Keys and Rooms medium

Description

There are n rooms, labeled 0 to n - 1. All rooms are locked except room 0. Each room contains a list of keys, and each key unlocks exactly one other room.

Given rooms — an array where rooms[i] is the list of keys found in room i — return true if you can visit all the rooms, and false otherwise. You start in room 0.

Examples

> Case 1:
    rooms = [[1], [2], [3], []]
    Output: true
    # Start in 0 → key to 1. Open 1 → key to 2. Open 2 → key to 3. Done.
 
> Case 2:
    rooms = [[1, 3], [3, 0, 1], [2], [0]]
    Output: false
    # Can reach 0, 1, 3 but never 2 (no key to 2 exists anywhere we can reach).

Constraints

• 2 <= n <= 1000
• 0 <= rooms[i].length <= 1000
• Keys are room labels in [0, n).

Recognizing the graph

Each room is a vertex. Each key in room i pointing to room j is a directed edge i → j. The question becomes:

Starting at vertex 0, can we reach every other vertex?

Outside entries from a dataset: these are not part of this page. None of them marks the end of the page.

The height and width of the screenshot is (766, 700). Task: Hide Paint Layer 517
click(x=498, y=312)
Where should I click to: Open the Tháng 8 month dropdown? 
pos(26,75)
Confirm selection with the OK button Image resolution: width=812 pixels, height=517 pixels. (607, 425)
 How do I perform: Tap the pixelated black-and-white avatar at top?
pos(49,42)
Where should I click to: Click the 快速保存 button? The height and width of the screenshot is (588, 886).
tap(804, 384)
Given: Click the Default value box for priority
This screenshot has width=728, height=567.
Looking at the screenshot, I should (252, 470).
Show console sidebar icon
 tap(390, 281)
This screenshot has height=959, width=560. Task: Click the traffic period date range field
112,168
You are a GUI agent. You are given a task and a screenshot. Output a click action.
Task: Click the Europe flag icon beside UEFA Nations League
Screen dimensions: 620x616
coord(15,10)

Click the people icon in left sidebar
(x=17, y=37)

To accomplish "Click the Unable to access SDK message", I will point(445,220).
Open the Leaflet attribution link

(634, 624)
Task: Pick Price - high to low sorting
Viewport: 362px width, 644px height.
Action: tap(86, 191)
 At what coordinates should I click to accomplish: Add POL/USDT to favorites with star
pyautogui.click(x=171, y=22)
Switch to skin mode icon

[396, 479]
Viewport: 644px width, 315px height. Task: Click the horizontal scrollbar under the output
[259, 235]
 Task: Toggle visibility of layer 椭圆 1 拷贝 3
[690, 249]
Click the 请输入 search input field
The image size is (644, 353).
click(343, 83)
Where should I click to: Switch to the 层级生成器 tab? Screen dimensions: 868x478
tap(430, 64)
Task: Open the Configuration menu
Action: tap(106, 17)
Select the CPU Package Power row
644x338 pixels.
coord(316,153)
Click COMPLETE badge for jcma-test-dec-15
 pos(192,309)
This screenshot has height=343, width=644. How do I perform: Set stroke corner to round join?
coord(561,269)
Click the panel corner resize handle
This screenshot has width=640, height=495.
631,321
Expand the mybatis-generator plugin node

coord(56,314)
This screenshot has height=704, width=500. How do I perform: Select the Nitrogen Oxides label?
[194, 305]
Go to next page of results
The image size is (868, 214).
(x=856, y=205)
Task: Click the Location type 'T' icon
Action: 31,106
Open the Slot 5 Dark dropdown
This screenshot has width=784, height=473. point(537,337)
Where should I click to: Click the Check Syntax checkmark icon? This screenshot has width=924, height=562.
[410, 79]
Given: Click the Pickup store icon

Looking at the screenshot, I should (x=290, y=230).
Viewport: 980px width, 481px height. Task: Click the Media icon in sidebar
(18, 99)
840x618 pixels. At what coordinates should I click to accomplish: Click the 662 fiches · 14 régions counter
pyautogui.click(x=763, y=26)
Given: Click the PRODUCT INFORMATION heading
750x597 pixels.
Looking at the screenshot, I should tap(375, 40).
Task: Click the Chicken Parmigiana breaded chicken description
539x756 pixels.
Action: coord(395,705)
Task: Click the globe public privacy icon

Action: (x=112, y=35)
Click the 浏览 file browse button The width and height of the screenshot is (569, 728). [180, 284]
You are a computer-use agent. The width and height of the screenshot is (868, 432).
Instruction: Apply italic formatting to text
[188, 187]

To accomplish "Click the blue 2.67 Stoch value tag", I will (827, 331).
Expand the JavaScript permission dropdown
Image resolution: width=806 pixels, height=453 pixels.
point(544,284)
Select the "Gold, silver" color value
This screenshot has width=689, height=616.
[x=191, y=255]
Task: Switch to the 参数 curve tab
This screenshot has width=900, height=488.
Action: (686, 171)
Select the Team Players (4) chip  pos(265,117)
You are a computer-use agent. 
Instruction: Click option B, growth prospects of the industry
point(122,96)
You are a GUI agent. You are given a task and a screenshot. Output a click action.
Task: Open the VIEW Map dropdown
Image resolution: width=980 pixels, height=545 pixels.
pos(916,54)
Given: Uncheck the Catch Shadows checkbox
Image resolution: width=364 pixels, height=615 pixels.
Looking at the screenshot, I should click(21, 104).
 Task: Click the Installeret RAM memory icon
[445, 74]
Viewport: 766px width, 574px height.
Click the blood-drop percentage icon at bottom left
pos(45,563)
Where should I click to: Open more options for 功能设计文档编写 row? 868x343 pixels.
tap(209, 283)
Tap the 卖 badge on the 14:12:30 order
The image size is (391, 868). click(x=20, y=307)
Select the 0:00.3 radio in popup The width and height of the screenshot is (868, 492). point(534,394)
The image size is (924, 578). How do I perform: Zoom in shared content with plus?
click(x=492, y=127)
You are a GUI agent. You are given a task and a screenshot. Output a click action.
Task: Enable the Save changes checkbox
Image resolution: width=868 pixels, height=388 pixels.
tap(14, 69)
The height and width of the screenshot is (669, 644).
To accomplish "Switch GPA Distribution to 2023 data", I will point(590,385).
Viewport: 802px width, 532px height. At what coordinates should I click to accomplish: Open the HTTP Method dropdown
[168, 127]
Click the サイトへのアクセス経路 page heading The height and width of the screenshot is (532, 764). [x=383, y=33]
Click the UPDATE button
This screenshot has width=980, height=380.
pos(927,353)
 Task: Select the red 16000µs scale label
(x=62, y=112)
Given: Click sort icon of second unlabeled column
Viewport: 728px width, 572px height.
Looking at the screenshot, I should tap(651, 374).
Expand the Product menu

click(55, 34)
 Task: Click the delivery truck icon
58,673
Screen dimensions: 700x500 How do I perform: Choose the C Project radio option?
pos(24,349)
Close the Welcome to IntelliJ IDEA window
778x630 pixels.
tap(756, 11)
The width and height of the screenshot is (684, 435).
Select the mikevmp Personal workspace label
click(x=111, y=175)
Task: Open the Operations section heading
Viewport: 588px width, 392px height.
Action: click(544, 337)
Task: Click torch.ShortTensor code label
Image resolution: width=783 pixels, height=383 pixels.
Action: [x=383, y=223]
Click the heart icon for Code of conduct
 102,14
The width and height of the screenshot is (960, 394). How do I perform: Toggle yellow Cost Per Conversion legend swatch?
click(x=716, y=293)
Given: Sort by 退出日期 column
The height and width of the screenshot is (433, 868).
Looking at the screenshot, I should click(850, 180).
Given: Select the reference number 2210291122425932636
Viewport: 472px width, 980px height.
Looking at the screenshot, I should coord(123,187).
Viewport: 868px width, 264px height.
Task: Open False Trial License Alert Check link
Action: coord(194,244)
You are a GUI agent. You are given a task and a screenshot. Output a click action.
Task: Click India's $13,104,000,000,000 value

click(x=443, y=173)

That’s a reachability question — exactly what BFS or DFS answers. Visit all vertices reachable from 0, then check if you’ve visited all n.

Try it yourself

def can_visit_all_rooms(rooms):
  # DFS/BFS from room 0, collecting keys; can you visit every room?
  pass

Approach 1: Iterative DFS with a stack

def can_visit_all_rooms(rooms):
    visited = {0}
    stack = [0]
    while stack:
        room = stack.pop()
        for key in rooms[room]:
            if key not in visited:
                visited.add(key)
                stack.append(key)
    return len(visited) == len(rooms)

#include <vector>
#include <unordered_set>
using namespace std;
 
bool canVisitAllRooms(vector<vector<int>>& rooms) {
    unordered_set<int> visited = {0};
    vector<int> stack = {0};
    while (!stack.empty()) {
        int room = stack.back(); stack.pop_back();
        for (int key : rooms[room]) {
            if (!visited.count(key)) {
                visited.insert(key);
                stack.push_back(key);
            }
        }
    }
    return (int)visited.size() == (int)rooms.size();
}

import java.util.*;
 
public boolean canVisitAllRooms(List<List<Integer>> rooms) {
    Set<Integer> visited = new HashSet<>();
    visited.add(0);
    Deque<Integer> stack = new ArrayDeque<>();
    stack.push(0);
    while (!stack.isEmpty()) {
        int room = stack.pop();
        for (int key : rooms.get(room)) {
            if (visited.add(key)) {
                stack.push(key);
            }
        }
    }
    return visited.size() == rooms.size();
}

Time: O(N + K) where N = rooms, K = total keys. Space: O(N) for the visited set + stack.

Approach 2: Recursive DFS

The same logic in recursive form — sometimes cleaner:

def can_visit_all_rooms(rooms):
    visited = set()
    def dfs(room):
        visited.add(room)
        for key in rooms[room]:
            if key not in visited:
                dfs(key)
    dfs(0)
    return len(visited) == len(rooms)

Approach 3: BFS

Equivalent — just replace the stack with a queue:

from collections import deque
 
def can_visit_all_rooms(rooms):
    visited = {0}
    queue = deque([0])
    while queue:
        room = queue.popleft()
        for key in rooms[room]:
            if key not in visited:
                visited.add(key)
                queue.append(key)
    return len(visited) == len(rooms)

For this problem (just reachability, no shortest-path requirement) DFS and BFS are interchangeable. DFS is slightly cheaper in cache locality; BFS gives you the BFS layer order if you needed it.

Edge cases

• rooms = [[]] → only one room, trivially visited. Return true. (n=1 not allowed by constraints but the logic handles it.)
• rooms = [[1], []] → start at 0, get key to 1, visit 1. All visited. true.
• rooms = [[], [0]] → start at 0 with no keys. Room 1 unreachable. false.
• Self-loops (room 0 has a key to room 0) are fine — they’re filtered by the visited check.

The pattern: “can I reach all nodes from a given start?”

Keys and Rooms is the pure reachability template — DFS/BFS from a starting vertex, count visited at the end. The same shape solves:

• Find if Path Exists — reachability between two specific vertices.
• Number of Connected Components — DFS from every unvisited vertex; the number of times you start a new search = the number of components.
• All Paths from Source to Target — like reachability but record paths.
• Possible Bipartition — reachability with two-coloring.
• Is the Graph Connected? — DFS from any one vertex and check all are visited.

This is also the simplest possible graph algorithm pattern — and the gateway to everything heavier on Day 10.

Analysis

• Time: O(N + K) — every room visited once, every key examined at most once.
• Space: O(N) — visited set holds at most all rooms.